グーグルやフェイスブックの無料サービスを、私たちは日常的に使っている。だが、その「無料」の対価として、どれほどの個人データを提供しているかを実感する機会はほとんどない。実際にグーグルとフェイスブックへ情報開示を請求してみると、10年以上にわたる検索履歴や位置情報、行動記録までが詳細に保存されていた。ビッグテックは私たちのデータをどのように集め、広告収益へと変えているのか。その実態に迫る。※本稿は、朝日新聞編集委員の五十嵐大介『ルポ・シリコンバレー AIブームと米国社会の断層を歩く』(朝日新聞出版)の一部を抜粋・編集したものです。

人生のステージや心理状態は
グーグルに筒抜け

 グーグルやメタが提供するサービスの多くは、無料で使うことができる。彼らは広告ビジネスで年間数十兆円を稼いでおり、その利益の源泉は、私たち利用者の膨大なデータだ。

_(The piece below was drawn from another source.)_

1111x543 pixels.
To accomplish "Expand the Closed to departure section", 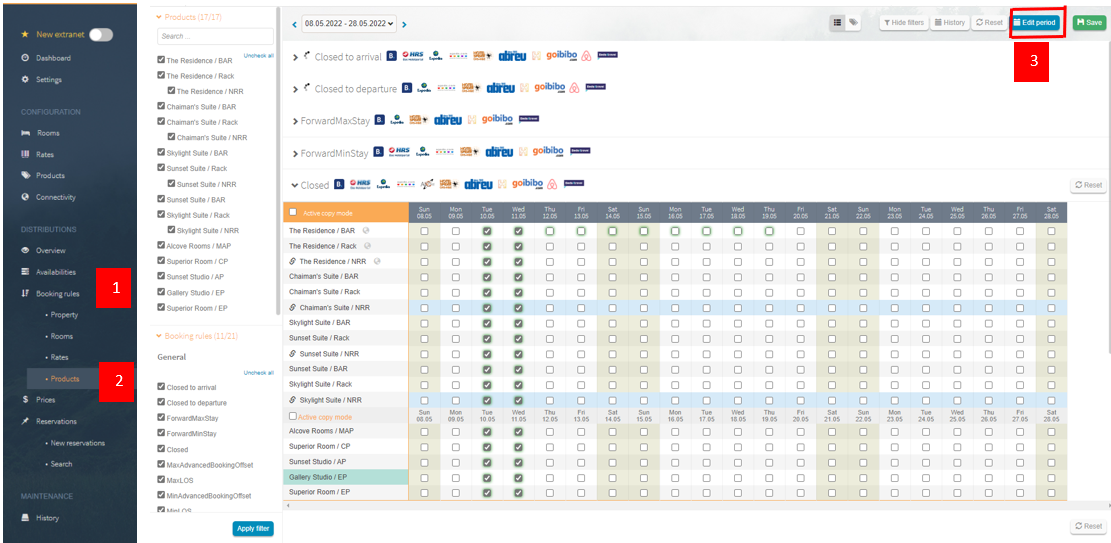I will [x=296, y=88].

 そもそも私たちのデータはどう集められ、どう使われているのか。2022年に朝日新聞で始めた企画「ビッグテック 膨張する権力」で、私はそのしくみを探ることにした。

 グーグル、フェイスブック(FB)のサイトから、自分に関するすべてのデータをダウンロードする申請を出し、データを入手してみた。グーグルの場合、「データエクスポート」のサイト(https://takeout.google.com/)に行けば誰でも申請できる。

 入手したグーグルのフォルダをのぞくと、「メール」「マップ」などの項目に分かれていた。グーグルマップの検索ファイルを開くと、2010年5月以降の検索データが表示された。件数を調べると、12年間で6万5632件のデータがあった。1年で5000件、1日あたり15件の換算になる。

 10年以上前の自分の位置情報を見るのは、不思議な感覚だ。一番興味があった「検索」のデータをのぞいた時は、自分の記憶の中をすべて見ているような感覚になった。